Dengan langkah kaki yang gemetar Sarla mulai melangkah dan mendekati Papih.

Saat setelah sampai di dekat Papih, Sarla hanya berdiri saja tanpa mau menempatkan dirinya di atas ranjang.

"Kenapa kamu hanya berdiri saja di sana? Cepat mendekat kepada saya!" kesal Papih.

Sarla pun dengan terpaksa mulai duduk di atas ranjang. Tapi dia duduk sangat jauh sekali dari Papih.

"Astaga ... saya bilang dekat dengan saya!
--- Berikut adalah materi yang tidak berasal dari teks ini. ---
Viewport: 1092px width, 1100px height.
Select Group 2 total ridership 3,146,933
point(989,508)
Bukan jauh seperti itu," marah Papih.

'Hiks ... saat seperti ini, apa mungkin ada yang bisa menolongku? Ya Allah ... aku ga mau. Hiks, aku sangat takut'. Batin Sarla.

"Sarla ... kamu benar-benar ingin memancing emosi saya ya? Kamu ingin saya marah besar di sini? Cepat, Sarla!" bentak Papih yang setengah berteriak. Bahkan Papih juga melempar sebuah bantal ke tubuh Sarla.
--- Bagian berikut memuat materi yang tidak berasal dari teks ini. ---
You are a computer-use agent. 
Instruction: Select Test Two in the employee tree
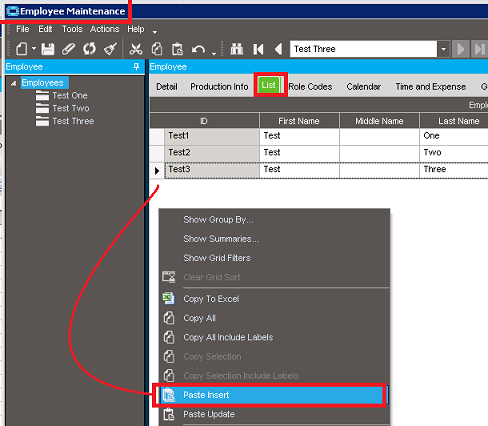(71, 108)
'Astaga ... aku benar-benar sudah tidak bisa mundur lagi. Jika aku mundur, aku sangat yakin Papih pasti akan marah besar padaku. Dan bisa saja aku dibunuh olehnya. Aku tidak mau mati konyol. Lagian juga kan aku sudah terlanjur memilih jalan ini, mau tidak mau aku harus tetap melanjutkannya'. Batin Sarla.

Lalu pada akhirnya Sarla pun hanya bisa pasrah saja dan dia mulai mendekati Papih.
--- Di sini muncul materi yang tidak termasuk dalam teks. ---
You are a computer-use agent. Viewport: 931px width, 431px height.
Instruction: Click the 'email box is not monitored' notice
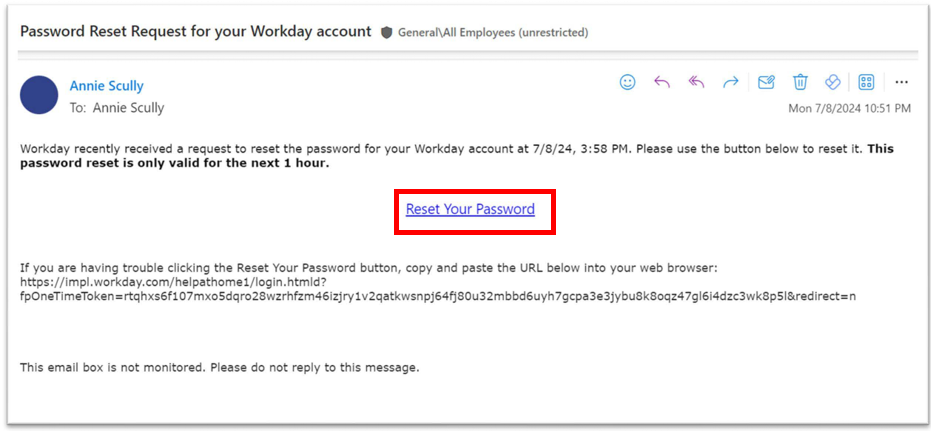(219, 367)
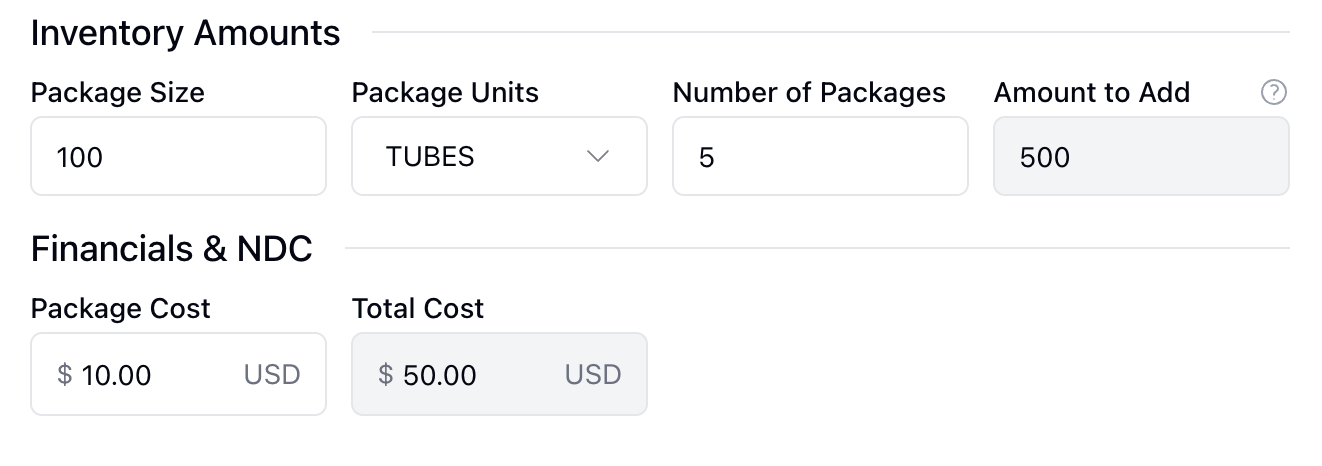Click the USD suffix in Package Cost
The width and height of the screenshot is (1322, 466).
click(x=272, y=375)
"Dari tadi kek kamu kayak gini. Apa susahnya coba? Hm ... sekarang cepat kamu pijitin punggung saya," titah Papih.

Sedikit ragu-ragu, tapi Sarla tetap melakukannya. Sarla sudah bersiap untuk memijat punggung Papih. Namun saat Sarla akan menyentuh punggung Papih dan mulai memijatnya, seketika Papih langsung menghentikan kegiatan Sarla tersebut.

"Eh ... tunggu dulu sebentar," cegah Papih.

"Ada apa lagi, Pih?" heran Sarla.

"Saya akan melepas baju saya terlebih dahulu. Biar pijatan dan sentuhan tangan kamu di punggung saya lebih berasa," celetuk Papih.

'Cuih ... tua bangka sialan! Seandainya aku punya keberanian lebih, mungkin saat ini aku sudah menusukan pisau yang tergeletak di atas meja itu ke punggungnya si tua bangka yang sudah bau tanah ini. Hanya saja aku terlalu takut untuk melakukan itu semua'. Batin Sarla.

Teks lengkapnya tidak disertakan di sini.